List every titled work that the blog post on Alexander Hamilton and sleep mentions by name.
*** EXCERPT TO READ ***
Saturday, September 3, 2016

Alexander Hamilton, Sleep, and Memory Consolidation

I'm currently reading Alexander Hamilton by Ron Chernow - the book on which the Broadway musical, Hamilton, is based.


I'm currently about 250 pages in, so it doesn't look like I'll finish before the end of my vacation, but I've made a good dent. In the current section, which is about Hamilton's writing habits, particularly with regard to the Federalist Papers, I found this description of Hamilton's approach to writing from William Sullivan's Public Men of the Revolution:
One who knew his habits of study said of him that when he had a serious object to accomplish, his practice was to reflect on it previously. And when he had gone through this labor, he retired to sleep, without regard to the hour of the night, and having slept six or seven hours, he rose and having taken strong coffee, seated himself at his table, where he would remain six, seven, or eight hours. And the product of his rapid pen required little correction for the press.
What Hamilton was doing - and I'm certainly not downplaying his genius, or his Mozart-like ability to write without the need for revision - was taking advantage of the memory consolidation function of sleep. That is, during sleep, your brain builds neural connections and essentially transfers events and what you learned that day into long term memory. This is why one of the effects of sleep deprivation is memory issues. So Hamilton did the thinking (and some research) needed to gather his thoughts, then slept to allow them to coalesce and organize. Then he would wake up and write it all down. In fact, I just received a link to yet another study demonstrating the memory consolidation effects of sleep.

Of course, what Hamilton did was even more extraordinary when you consider that it was not yet known that sleep could do this - at least, not from scientific study. Psychology wasn't even considered a field yet; that would happen in 1870s Germany. That Hamilton fellow was pretty smart.
*** THE DATA ***
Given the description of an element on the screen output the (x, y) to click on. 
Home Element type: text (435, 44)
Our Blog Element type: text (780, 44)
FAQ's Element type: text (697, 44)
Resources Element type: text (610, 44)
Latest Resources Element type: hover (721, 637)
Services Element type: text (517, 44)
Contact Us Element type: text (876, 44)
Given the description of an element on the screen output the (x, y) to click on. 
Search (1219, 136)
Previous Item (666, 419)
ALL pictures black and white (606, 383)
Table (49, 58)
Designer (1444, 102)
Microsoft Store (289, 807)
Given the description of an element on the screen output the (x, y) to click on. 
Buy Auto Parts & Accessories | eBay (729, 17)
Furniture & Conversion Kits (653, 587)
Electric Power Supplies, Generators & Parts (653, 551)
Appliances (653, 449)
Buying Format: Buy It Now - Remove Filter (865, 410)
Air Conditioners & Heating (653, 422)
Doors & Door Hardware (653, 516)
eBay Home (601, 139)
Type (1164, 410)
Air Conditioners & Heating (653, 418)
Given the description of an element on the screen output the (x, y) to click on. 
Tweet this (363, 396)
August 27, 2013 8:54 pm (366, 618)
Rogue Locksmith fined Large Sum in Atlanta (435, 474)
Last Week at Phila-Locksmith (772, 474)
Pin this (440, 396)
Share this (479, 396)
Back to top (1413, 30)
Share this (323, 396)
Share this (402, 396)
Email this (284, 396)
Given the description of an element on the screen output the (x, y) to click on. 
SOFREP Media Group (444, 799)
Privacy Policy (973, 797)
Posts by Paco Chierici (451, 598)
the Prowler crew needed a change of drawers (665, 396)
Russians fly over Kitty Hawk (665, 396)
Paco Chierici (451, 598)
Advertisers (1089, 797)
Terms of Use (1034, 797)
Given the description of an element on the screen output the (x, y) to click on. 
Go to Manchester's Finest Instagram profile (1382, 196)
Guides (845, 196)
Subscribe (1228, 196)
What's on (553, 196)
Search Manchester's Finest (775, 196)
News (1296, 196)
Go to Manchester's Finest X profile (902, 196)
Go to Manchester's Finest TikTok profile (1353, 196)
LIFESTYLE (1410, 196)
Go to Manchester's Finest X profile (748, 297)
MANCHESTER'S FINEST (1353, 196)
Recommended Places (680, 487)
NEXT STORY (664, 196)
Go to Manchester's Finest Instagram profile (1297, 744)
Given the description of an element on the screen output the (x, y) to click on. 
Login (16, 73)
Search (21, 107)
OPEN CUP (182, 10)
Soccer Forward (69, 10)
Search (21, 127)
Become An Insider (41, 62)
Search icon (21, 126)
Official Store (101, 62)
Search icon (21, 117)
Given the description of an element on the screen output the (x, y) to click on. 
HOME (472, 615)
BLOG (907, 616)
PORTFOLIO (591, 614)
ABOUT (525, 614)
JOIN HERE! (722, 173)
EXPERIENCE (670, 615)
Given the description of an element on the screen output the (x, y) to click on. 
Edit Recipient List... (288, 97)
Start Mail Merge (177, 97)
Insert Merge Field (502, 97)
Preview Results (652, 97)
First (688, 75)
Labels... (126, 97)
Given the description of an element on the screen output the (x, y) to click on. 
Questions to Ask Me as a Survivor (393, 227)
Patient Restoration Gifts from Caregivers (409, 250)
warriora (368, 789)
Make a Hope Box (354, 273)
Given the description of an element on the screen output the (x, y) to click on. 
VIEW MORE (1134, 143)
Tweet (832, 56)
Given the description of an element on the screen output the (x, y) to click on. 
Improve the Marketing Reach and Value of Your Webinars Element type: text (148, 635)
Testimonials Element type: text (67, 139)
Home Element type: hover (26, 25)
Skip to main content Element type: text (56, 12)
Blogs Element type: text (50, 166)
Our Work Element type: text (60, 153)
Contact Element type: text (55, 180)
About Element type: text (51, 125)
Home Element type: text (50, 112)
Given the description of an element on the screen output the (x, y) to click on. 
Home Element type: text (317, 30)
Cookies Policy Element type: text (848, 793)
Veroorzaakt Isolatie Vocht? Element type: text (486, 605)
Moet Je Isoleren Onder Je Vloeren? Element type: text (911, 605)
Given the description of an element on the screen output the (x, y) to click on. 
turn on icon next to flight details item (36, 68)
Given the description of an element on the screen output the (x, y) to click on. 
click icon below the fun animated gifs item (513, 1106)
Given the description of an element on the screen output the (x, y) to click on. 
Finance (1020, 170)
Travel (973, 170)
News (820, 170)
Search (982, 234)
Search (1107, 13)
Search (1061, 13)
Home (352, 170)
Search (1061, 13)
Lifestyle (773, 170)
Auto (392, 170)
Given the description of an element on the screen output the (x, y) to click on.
***
SOLVED EXERCISE —
- Alexander Hamilton (the book by Ron Chernow)
- Hamilton (the Broadway musical)
- the Federalist Papers
- Public Men of the Revolution (by William Sullivan)